AbstractWhile over 95% of the population has reported experiencing extreme stress or trauma, females of reproductive age develop stress-induced neuropsychiatric disorders at twice the rate of males. This suggests that estrogen may facilitate neural processes that increase stress susceptibility and underlie the heightened rates of these disorders, like depression and anxiety, that result from stress exposure in females. However, there is contradicting evidence in the literature regarding estrogen’s role in stress-related behavioral outcomes. Estrogen signaling through estrogen receptor beta (ERβ) has been traditionally thought of as anxiolytic, but recent studies suggest estrogen exhibits distinct effects in the context of stress. Furthermore, ERβ is found abundantly in many stress-sensitive brain loci, including the central amygdala (CeA), in which transcription of the vital stress hormone, corticotropin releasing factor (CRF), can be regulated by an estrogen response element.
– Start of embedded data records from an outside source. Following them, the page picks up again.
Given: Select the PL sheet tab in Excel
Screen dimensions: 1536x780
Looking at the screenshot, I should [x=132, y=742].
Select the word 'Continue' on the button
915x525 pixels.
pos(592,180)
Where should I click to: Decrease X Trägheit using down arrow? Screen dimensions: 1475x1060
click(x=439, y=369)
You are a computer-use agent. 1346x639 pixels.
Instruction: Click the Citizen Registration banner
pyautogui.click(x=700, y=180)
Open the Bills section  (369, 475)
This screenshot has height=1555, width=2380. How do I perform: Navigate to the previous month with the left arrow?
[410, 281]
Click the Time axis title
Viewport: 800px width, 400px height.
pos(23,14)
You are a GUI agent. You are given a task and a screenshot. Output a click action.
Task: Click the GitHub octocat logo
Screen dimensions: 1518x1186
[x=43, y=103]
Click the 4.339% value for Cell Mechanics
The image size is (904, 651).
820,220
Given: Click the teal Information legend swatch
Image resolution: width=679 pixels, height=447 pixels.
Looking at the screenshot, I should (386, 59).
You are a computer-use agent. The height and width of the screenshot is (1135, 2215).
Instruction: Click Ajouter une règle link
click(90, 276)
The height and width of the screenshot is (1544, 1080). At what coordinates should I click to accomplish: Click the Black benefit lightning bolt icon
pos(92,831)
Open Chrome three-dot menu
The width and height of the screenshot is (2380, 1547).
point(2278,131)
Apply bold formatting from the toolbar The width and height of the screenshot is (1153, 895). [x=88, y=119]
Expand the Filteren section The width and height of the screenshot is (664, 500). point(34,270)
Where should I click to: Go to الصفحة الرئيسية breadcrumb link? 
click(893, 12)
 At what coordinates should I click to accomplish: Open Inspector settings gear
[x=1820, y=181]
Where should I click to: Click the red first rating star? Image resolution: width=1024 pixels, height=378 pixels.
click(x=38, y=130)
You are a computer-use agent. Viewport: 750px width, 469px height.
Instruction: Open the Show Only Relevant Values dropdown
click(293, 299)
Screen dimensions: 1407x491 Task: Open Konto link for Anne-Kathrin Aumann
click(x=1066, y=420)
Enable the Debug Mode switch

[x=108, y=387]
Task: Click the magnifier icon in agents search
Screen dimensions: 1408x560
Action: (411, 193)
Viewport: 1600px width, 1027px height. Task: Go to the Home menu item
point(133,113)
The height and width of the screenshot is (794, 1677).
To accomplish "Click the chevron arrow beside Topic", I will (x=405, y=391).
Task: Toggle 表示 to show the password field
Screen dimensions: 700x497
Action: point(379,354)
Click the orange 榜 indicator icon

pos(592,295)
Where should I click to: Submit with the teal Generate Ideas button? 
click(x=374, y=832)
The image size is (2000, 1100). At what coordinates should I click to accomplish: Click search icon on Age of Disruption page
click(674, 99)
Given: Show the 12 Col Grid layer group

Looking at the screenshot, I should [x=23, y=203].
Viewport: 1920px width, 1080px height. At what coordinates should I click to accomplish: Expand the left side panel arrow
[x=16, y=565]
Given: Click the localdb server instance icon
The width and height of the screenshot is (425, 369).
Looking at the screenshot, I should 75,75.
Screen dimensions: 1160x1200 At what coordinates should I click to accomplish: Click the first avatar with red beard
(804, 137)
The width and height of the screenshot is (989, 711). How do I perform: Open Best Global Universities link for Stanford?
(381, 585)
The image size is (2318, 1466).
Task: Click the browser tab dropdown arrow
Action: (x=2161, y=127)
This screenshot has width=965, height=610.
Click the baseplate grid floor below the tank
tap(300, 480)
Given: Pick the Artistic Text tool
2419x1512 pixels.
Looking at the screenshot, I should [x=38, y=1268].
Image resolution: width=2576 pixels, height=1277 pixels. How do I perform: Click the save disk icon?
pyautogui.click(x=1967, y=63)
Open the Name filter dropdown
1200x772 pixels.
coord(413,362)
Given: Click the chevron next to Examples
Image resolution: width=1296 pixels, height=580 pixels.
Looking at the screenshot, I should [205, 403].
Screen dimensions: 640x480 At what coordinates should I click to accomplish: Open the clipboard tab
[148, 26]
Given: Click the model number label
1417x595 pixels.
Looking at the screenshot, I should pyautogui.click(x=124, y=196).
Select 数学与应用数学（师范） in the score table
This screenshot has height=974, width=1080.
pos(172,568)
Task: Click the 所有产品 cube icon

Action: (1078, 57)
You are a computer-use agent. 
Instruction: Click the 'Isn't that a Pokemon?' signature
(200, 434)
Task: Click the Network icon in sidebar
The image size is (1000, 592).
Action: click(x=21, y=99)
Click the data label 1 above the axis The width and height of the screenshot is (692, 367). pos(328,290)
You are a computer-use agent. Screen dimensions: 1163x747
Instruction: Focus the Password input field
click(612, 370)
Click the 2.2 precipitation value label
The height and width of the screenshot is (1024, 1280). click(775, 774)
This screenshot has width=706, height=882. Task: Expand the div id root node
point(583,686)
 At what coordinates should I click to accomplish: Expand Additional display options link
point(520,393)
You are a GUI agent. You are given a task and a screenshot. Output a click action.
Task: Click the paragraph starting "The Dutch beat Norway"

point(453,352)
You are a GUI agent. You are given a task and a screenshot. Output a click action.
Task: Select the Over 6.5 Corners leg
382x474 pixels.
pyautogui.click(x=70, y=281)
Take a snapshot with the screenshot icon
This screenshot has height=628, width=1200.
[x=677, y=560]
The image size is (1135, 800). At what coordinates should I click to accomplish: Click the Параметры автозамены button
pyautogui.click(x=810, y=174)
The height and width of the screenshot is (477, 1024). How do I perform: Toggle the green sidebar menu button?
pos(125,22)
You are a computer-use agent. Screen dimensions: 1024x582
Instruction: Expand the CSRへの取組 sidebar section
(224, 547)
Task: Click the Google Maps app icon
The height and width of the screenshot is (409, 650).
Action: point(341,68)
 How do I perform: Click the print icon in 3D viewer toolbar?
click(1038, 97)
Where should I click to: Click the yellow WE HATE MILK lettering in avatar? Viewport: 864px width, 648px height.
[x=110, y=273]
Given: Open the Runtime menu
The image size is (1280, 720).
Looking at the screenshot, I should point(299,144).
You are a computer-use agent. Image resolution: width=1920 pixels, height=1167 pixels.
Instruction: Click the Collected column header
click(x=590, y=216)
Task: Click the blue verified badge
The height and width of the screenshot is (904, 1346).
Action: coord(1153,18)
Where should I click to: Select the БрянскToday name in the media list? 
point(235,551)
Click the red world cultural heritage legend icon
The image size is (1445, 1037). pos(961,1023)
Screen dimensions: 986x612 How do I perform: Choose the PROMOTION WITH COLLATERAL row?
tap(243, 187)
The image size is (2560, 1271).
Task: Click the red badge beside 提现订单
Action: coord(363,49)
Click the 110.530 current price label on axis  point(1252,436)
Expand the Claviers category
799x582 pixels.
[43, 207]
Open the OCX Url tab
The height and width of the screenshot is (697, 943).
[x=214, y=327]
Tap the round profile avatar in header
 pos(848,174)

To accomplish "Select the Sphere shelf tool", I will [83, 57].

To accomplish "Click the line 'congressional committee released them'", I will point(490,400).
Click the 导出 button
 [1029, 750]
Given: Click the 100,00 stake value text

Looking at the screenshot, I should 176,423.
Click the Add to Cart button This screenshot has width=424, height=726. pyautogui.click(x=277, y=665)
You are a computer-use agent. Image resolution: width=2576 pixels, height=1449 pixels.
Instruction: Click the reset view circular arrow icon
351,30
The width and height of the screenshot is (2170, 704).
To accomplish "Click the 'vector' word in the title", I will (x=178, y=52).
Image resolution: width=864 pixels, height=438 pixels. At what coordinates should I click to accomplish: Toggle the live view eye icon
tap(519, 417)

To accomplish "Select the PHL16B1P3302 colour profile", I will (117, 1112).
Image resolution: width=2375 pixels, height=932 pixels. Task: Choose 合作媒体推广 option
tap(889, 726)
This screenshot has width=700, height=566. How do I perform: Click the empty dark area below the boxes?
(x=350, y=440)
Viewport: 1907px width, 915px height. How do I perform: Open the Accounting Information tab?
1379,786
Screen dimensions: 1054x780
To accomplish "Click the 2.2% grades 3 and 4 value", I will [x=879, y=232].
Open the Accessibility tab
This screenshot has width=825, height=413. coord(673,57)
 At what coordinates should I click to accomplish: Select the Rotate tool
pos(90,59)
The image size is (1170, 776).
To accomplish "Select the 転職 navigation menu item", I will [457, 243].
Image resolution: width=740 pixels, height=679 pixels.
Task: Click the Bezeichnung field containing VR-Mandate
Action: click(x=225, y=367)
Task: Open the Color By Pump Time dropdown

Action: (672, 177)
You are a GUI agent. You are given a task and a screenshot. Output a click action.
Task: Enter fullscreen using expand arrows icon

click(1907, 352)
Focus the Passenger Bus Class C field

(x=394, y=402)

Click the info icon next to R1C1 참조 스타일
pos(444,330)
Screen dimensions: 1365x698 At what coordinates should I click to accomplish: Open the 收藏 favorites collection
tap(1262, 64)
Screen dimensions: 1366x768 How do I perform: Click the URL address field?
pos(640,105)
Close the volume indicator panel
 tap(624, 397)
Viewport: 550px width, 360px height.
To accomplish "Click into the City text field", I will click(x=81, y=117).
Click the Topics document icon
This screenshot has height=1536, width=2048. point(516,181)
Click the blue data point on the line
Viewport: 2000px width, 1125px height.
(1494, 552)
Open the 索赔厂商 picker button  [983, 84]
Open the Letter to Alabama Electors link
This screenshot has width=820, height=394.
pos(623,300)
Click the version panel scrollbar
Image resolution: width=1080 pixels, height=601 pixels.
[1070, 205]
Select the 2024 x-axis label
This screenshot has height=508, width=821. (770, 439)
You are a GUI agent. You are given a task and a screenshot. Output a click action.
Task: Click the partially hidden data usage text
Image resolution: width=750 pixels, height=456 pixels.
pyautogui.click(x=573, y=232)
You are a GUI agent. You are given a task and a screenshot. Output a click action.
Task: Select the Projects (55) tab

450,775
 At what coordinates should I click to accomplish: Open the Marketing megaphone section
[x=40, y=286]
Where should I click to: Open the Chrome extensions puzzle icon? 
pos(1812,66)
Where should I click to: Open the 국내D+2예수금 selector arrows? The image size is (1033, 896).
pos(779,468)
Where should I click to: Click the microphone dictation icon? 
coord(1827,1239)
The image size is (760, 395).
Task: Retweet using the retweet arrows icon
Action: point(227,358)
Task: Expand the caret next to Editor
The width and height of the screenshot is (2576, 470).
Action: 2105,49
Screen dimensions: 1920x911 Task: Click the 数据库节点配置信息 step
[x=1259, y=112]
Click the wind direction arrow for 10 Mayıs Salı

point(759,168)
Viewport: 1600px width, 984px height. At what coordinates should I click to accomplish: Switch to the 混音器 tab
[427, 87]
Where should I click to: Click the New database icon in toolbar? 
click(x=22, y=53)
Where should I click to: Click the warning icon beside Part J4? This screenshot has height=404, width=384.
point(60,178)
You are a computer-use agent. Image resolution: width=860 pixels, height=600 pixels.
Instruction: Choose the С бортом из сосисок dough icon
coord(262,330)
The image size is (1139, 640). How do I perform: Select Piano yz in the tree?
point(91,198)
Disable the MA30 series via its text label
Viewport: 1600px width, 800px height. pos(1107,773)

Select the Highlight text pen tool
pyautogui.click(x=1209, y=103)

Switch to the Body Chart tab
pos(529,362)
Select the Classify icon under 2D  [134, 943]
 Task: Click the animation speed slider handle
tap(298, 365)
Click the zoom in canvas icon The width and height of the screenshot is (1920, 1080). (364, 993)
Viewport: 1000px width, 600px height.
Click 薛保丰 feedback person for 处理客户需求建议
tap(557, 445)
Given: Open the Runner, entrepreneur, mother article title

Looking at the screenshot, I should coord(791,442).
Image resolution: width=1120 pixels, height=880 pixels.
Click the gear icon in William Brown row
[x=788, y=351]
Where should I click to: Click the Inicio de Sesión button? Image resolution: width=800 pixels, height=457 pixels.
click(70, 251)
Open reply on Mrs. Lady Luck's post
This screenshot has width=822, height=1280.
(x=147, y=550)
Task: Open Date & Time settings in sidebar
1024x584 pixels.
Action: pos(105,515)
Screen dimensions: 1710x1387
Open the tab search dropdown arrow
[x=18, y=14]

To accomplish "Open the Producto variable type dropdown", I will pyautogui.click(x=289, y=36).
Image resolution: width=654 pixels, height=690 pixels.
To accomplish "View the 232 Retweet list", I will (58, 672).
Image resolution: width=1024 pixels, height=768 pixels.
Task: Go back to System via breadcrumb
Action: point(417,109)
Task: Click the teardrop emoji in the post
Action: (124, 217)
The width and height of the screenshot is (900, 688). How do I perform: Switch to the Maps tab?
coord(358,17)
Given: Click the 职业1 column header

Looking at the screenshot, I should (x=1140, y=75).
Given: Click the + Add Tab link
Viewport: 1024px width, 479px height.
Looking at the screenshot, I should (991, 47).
Therefore, these experiments sought to identify the role of CeA ERβ activity during stress on behavioral outcomes in naturally cycling, adult, female Sprague-Dawley rats. Rats were exposed to an ethological model of vicarious social stress, witness stress (WS), in which they experienced the sensory and psychological aspects of an aggressive social defeat encounter between two males. Following stress, rats exhibited stress-induced anxiety-like behaviors in the marble burying task, and, finally, brain analysis revealed increased ERβ and CRF specifically within the CeA following exposure to stress cues. Subsequent experiments were designed to target this receptor in the CeA using microinjections of the ERβ antagonist, PHTPP, prior to each stress session. Sucrose preference, acoustic startle, and marble burying tasks determined that blocking ERβ in the CeA during WS prevented the development of depressive-,anxiety-like, and hypervigilant behaviors. Additionally, brain analysis revealed a long-term decrease of intra-CeA CRF expression in PHTPP-treated WS rats compared to vehicle. These experiments indicate that ERβ signaling in the CeA, through its effects on CRF, contribute to the development of negative valence behaviors that result from exposure to repeated social stress in female rats.